VXLAN is an encapsulation protocol that solves the limitations of traditional L2 networks. Basically, it tricks the physical network by hiding the internal traffic as regular node-to-node traffic.

Real world vs Overlay world

Imagine you're creating a cluster with some VMs running in an environment like Proxmox. You have two nodes: - Node A (Physical IP: 192.168.1.10) - Node B (Physical IP: 192.168.1.11)

If a virtualized entity (like a Pod) with IP 10.0.1.5 inside Node A wants to talk to 10.0.2.5 in Node B, the physical router will drop the packet. The physical switch doesn't know what the 10.0.x.x network is. Those IPs only exist in the virtual context.

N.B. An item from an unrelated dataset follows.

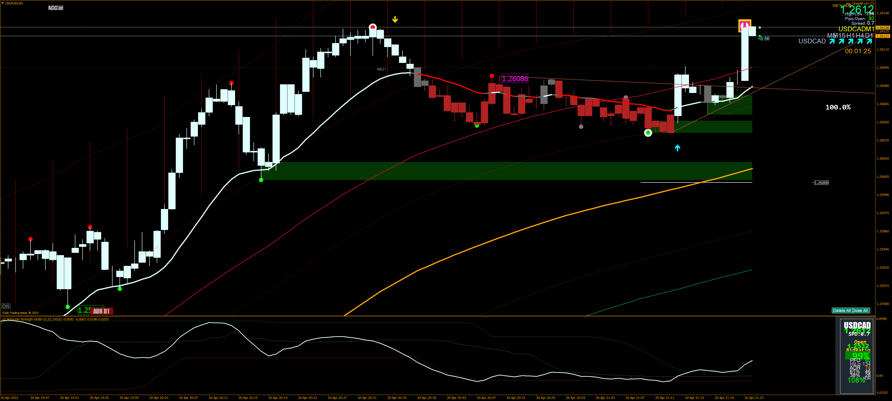This screenshot has width=892, height=401.
Task: Click the 1.26086 magenta price label
Action: [x=515, y=79]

It works like a Matryoshka

  1. Original packet: The source creates the packet for the destination (From 10.0.1.5 -> To: 10.0.2.5).
  2. New packet (VXLAN Encapsulation): The agent (e.g., a CNI) catches the packet before it goes out to the physical network. It takes the original packet and puts it into a regular UDP packet.
  3. The physical send: From the outside, the packet now has the addresses of the physical Nodes (From 192.168.1.10 -> To: 192.168.1.11).
  4. The delivery: The packet can happily travel through the physical switch, since it's normal traffic.
  5. Decapsulation: When the packet reaches the destination node, the agent intercepts it, removes the VXLAN header, and delivers the original packet to the target.

Why is it called Virtual eXtensible LAN?

Traditionally, to isolate L2 networks you used VLANs. But VLANs have a technical limit of 4,096 different networks. VXLAN uses a 24-bit identifier, which allows you to create 16 million virtual networks overlayed and isolated over the same physical infrastructure.

The negative side of VXLAN

Wrapping a packet inside another packet adds around 50 bytes on each send (overhead), and it requires a little bit more effort from the CPU to encapsulate and decapsulate packets constantly. For maximum performance in a bare-metal environment to avoid this overhead, an alternative is using Native Routing, integrating protocols like BGP, to actually teach the physical routers how to reach the internal IPs.